Copy out each of the entries below word for word, leaving the pictures out.
-- START Data entries --
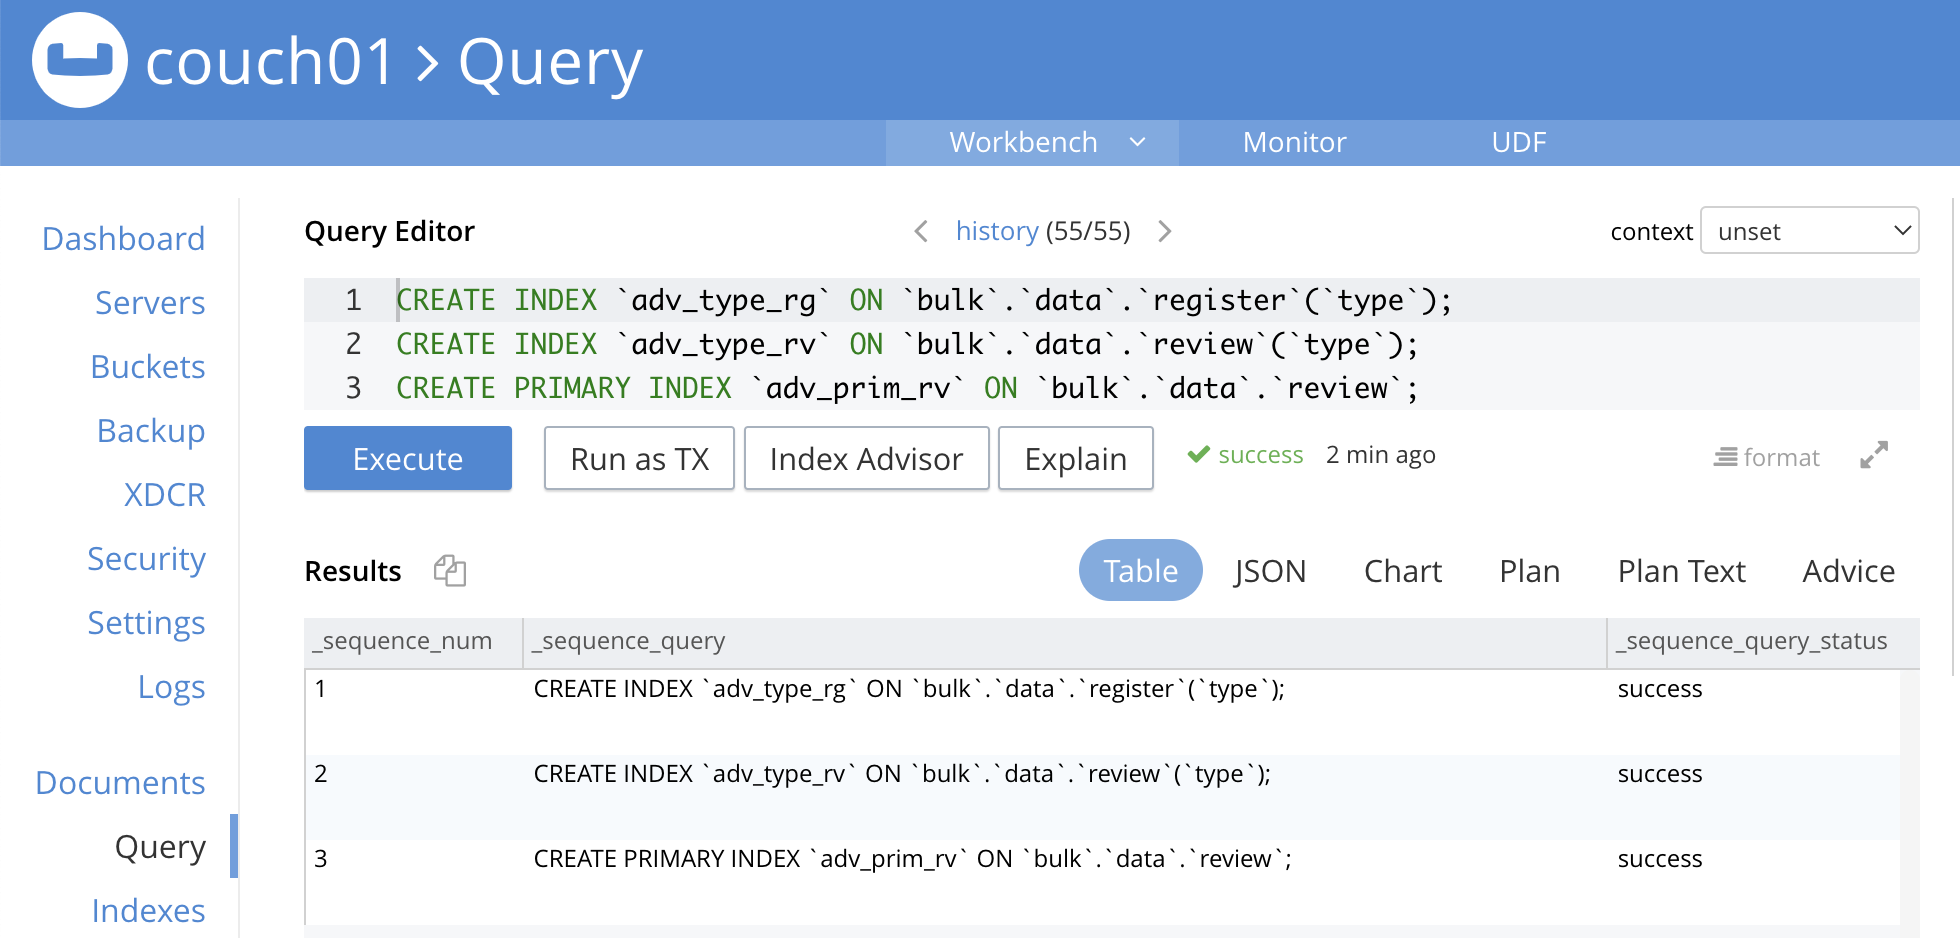Open the Buckets page from sidebar

click(x=147, y=367)
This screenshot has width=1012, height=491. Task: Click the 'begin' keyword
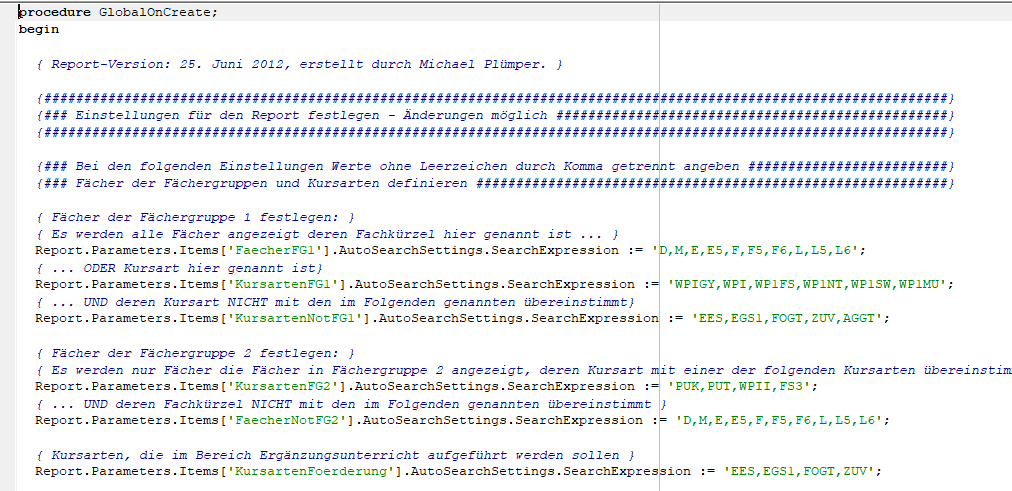[x=38, y=29]
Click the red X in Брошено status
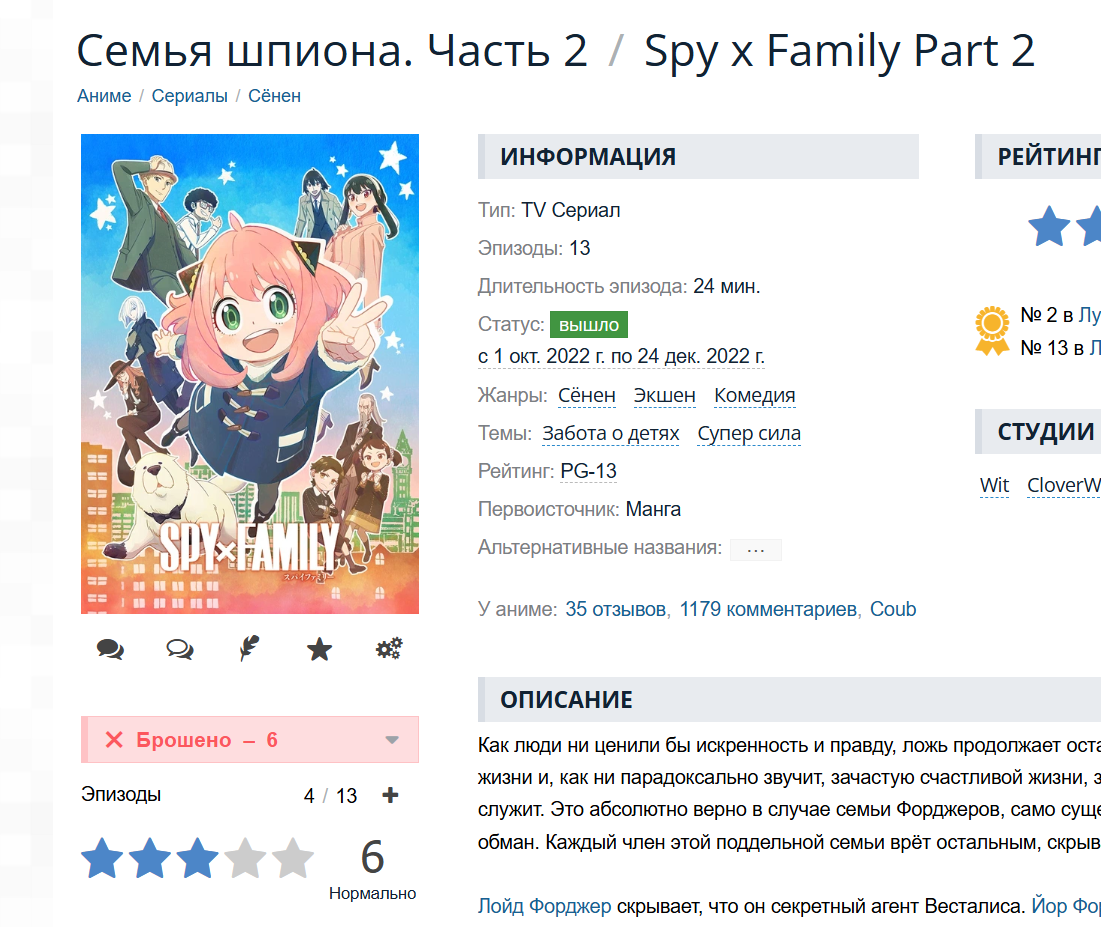 [x=114, y=740]
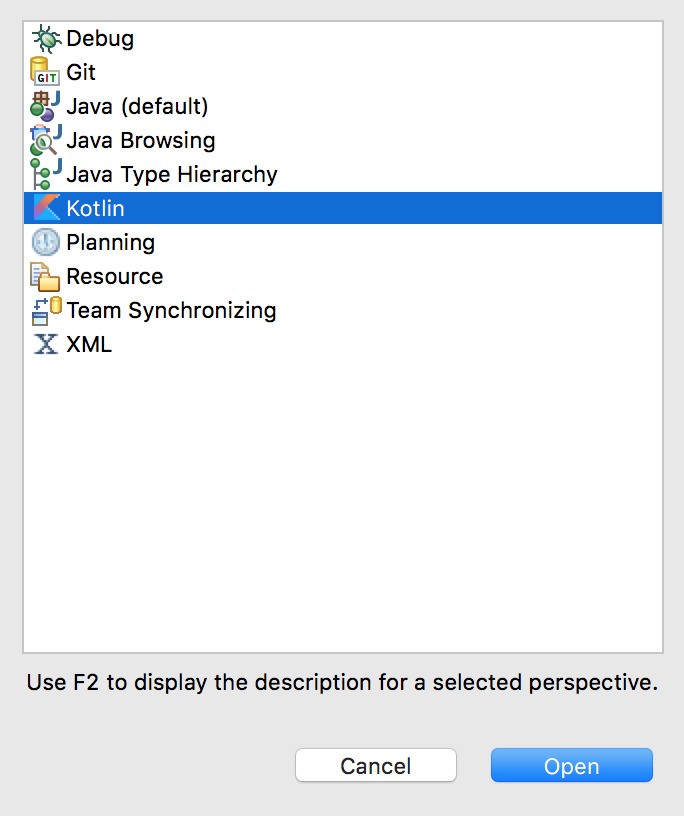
-- END Data entries --
Answer:
Open the Buckets page from sidebar

click(x=147, y=367)
This screenshot has width=1012, height=491. Task: Click the 'begin' keyword
[x=38, y=29]
Click the red X in Брошено status
 [x=114, y=740]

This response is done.